__Data to process__
··········

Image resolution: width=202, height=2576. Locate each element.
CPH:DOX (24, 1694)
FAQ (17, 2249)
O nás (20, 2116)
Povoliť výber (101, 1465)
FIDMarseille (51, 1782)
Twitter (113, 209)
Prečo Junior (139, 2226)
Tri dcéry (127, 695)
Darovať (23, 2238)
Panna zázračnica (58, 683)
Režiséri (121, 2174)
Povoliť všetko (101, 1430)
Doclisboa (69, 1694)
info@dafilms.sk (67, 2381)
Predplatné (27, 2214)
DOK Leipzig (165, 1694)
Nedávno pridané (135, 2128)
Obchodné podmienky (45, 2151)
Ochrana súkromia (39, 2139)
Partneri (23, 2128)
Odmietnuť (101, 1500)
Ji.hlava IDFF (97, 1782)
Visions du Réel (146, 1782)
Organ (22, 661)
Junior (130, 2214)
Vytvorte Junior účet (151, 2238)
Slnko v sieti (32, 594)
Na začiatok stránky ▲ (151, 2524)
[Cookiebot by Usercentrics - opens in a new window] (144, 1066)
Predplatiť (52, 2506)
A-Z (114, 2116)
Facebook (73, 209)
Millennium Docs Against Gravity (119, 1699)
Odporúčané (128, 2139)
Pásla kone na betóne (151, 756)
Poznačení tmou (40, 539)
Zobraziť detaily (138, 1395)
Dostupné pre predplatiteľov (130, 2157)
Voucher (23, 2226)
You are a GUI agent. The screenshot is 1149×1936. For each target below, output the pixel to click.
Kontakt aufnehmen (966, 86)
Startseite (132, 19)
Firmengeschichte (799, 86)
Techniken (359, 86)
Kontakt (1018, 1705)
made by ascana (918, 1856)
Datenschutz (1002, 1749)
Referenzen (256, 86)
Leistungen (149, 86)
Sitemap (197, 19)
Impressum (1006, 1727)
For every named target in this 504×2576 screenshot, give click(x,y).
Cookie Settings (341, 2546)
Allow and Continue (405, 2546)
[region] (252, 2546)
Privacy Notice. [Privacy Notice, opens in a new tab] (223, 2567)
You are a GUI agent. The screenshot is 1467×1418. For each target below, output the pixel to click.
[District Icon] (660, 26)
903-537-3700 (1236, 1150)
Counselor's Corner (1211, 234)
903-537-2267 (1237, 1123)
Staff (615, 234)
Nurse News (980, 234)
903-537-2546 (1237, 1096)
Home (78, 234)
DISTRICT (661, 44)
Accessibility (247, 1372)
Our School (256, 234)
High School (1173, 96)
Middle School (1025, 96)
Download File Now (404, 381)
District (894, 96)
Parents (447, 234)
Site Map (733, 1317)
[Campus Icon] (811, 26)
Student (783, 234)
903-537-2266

··········

__Work to do__
Rewrite every line of the rows above as a Markdown table with the columns No. and Text, numbering each line and skipping blank lines.

__Answer in full__
| No. | Text |
|---|---|
| 1 | Image resolution: width=202, height=2576. Locate each element. |
| 2 | CPH:DOX (24, 1694) |
| 3 | FAQ (17, 2249) |
| 4 | O nás (20, 2116) |
| 5 | Povoliť výber (101, 1465) |
| 6 | FIDMarseille (51, 1782) |
| 7 | Twitter (113, 209) |
| 8 | Prečo Junior (139, 2226) |
| 9 | Tri dcéry (127, 695) |
| 10 | Darovať (23, 2238) |
| 11 | Panna zázračnica (58, 683) |
| 12 | Režiséri (121, 2174) |
| 13 | Povoliť všetko (101, 1430) |
| 14 | Doclisboa (69, 1694) |
| 15 | info@dafilms.sk (67, 2381) |
| 16 | Predplatné (27, 2214) |
| 17 | DOK Leipzig (165, 1694) |
| 18 | Nedávno pridané (135, 2128) |
| 19 | Obchodné podmienky (45, 2151) |
| 20 | Ochrana súkromia (39, 2139) |
| 21 | Partneri (23, 2128) |
| 22 | Odmietnuť (101, 1500) |
| 23 | Ji.hlava IDFF (97, 1782) |
| 24 | Visions du Réel (146, 1782) |
| 25 | Organ (22, 661) |
| 26 | Junior (130, 2214) |
| 27 | Vytvorte Junior účet (151, 2238) |
| 28 | Slnko v sieti (32, 594) |
| 29 | Na začiatok stránky ▲ (151, 2524) |
| 30 | [Cookiebot by Usercentrics - opens in a new window] (144, 1066) |
| 31 | Predplatiť (52, 2506) |
| 32 | A-Z (114, 2116) |
| 33 | Facebook (73, 209) |
| 34 | Millennium Docs Against Gravity (119, 1699) |
| 35 | Odporúčané (128, 2139) |
| 36 | Pásla kone na betóne (151, 756) |
| 37 | Poznačení tmou (40, 539) |
| 38 | Zobraziť detaily (138, 1395) |
| 39 | Dostupné pre predplatiteľov (130, 2157) |
| 40 | Voucher (23, 2226) |
| 41 | You are a GUI agent. The screenshot is 1149×1936. For each target below, output the pixel to click. |
| 42 | Kontakt aufnehmen (966, 86) |
| 43 | Startseite (132, 19) |
| 44 | Firmengeschichte (799, 86) |
| 45 | Techniken (359, 86) |
| 46 | Kontakt (1018, 1705) |
| 47 | made by ascana (918, 1856) |
| 48 | Datenschutz (1002, 1749) |
| 49 | Referenzen (256, 86) |
| 50 | Leistungen (149, 86) |
| 51 | Sitemap (197, 19) |
| 52 | Impressum (1006, 1727) |
| 53 | For every named target in this 504×2576 screenshot, give click(x,y). |
| 54 | Cookie Settings (341, 2546) |
| 55 | Allow and Continue (405, 2546) |
| 56 | [region] (252, 2546) |
| 57 | Privacy Notice. [Privacy Notice, opens in a new tab] (223, 2567) |
| 58 | You are a GUI agent. The screenshot is 1467×1418. For each target below, output the pixel to click. |
| 59 | [District Icon] (660, 26) |
| 60 | 903-537-3700 (1236, 1150) |
| 61 | Counselor's Corner (1211, 234) |
| 62 | 903-537-2267 (1237, 1123) |
| 63 | Staff (615, 234) |
| 64 | Nurse News (980, 234) |
| 65 | 903-537-2546 (1237, 1096) |
| 66 | Home (78, 234) |
| 67 | DISTRICT (661, 44) |
| 68 | Accessibility (247, 1372) |
| 69 | Our School (256, 234) |
| 70 | High School (1173, 96) |
| 71 | Middle School (1025, 96) |
| 72 | Download File Now (404, 381) |
| 73 | District (894, 96) |
| 74 | Parents (447, 234) |
| 75 | Site Map (733, 1317) |
| 76 | [Campus Icon] (811, 26) |
| 77 | Student (783, 234) |
| 78 | 903-537-2266 |